[Stored data entries]
------------

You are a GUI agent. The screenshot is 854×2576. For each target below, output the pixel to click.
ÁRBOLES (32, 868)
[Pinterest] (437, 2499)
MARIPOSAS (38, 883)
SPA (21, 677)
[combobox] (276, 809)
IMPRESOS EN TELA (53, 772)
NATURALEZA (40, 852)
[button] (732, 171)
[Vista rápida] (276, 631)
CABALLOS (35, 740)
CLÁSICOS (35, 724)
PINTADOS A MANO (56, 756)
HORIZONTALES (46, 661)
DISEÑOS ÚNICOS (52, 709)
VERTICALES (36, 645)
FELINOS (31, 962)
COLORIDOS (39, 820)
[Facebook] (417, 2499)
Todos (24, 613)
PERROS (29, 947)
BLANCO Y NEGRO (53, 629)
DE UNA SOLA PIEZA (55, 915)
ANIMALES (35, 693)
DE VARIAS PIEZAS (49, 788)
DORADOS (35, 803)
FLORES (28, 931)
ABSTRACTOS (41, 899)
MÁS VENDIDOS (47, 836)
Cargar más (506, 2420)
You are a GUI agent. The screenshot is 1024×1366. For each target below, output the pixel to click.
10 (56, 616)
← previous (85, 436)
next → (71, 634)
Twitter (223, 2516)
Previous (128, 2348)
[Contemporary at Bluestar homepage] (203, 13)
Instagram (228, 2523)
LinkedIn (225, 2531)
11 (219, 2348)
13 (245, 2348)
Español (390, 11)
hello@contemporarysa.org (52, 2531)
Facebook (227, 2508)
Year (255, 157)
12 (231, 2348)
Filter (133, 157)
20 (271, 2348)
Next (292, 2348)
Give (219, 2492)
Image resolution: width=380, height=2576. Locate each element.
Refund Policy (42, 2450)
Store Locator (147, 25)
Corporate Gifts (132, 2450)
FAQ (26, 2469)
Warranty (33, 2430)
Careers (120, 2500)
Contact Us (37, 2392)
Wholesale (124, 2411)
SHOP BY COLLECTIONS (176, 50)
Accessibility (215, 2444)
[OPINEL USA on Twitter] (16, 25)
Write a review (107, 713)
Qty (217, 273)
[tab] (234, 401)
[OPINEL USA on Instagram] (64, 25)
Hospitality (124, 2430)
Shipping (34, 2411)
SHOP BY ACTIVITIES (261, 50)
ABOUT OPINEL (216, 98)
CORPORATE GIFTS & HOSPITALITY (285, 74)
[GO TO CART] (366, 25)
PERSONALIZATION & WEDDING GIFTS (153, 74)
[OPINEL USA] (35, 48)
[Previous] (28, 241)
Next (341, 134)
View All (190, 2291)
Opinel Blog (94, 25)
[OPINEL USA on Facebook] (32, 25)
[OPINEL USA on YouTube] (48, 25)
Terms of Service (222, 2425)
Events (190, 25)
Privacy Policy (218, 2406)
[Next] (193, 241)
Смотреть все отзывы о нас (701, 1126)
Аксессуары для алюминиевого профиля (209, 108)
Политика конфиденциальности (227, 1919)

------------

### WHAT THE TASK ASKS
Please report every line among the entries that includes "click".

### SOLVED EXERCISE
You are a GUI agent. The screenshot is 854×2576. For each target below, output the pixel to click.
You are a GUI agent. The screenshot is 1024×1366. For each target below, output the pixel to click.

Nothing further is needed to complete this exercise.